Work item
Give the data back exactly as it stands.

(Stored data)
________________________

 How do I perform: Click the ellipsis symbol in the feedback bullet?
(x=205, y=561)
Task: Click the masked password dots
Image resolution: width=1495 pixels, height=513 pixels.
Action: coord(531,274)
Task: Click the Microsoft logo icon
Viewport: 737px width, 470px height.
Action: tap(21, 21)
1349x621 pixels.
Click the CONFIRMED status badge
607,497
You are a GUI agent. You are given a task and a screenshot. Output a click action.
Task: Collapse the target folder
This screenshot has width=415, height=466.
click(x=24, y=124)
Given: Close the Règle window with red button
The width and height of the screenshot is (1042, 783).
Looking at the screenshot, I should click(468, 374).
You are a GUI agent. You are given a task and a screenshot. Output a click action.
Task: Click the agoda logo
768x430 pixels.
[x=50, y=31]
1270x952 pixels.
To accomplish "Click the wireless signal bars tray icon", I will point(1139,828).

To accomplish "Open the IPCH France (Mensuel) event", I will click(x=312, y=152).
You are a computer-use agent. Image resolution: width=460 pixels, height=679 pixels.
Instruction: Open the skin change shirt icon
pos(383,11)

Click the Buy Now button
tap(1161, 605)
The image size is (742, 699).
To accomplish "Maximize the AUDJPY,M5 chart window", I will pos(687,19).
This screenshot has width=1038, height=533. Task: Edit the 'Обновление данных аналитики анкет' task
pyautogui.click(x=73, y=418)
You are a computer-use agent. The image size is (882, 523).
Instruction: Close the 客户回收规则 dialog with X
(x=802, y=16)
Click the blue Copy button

________________________

Answer box
 How do I perform: Click the ellipsis symbol in the feedback bullet?
(x=205, y=561)
Task: Click the masked password dots
Image resolution: width=1495 pixels, height=513 pixels.
Action: coord(531,274)
Task: Click the Microsoft logo icon
Viewport: 737px width, 470px height.
Action: tap(21, 21)
1349x621 pixels.
Click the CONFIRMED status badge
607,497
You are a GUI agent. You are given a task and a screenshot. Output a click action.
Task: Collapse the target folder
This screenshot has width=415, height=466.
click(x=24, y=124)
Given: Close the Règle window with red button
The width and height of the screenshot is (1042, 783).
Looking at the screenshot, I should click(468, 374).
You are a GUI agent. You are given a task and a screenshot. Output a click action.
Task: Click the agoda logo
768x430 pixels.
[x=50, y=31]
1270x952 pixels.
To accomplish "Click the wireless signal bars tray icon", I will point(1139,828).

To accomplish "Open the IPCH France (Mensuel) event", I will click(x=312, y=152).
You are a computer-use agent. Image resolution: width=460 pixels, height=679 pixels.
Instruction: Open the skin change shirt icon
pos(383,11)

Click the Buy Now button
tap(1161, 605)
The image size is (742, 699).
To accomplish "Maximize the AUDJPY,M5 chart window", I will pos(687,19).
This screenshot has width=1038, height=533. Task: Edit the 'Обновление данных аналитики анкет' task
pyautogui.click(x=73, y=418)
You are a computer-use agent. The image size is (882, 523).
Instruction: Close the 客户回收规则 dialog with X
(x=802, y=16)
Click the blue Copy button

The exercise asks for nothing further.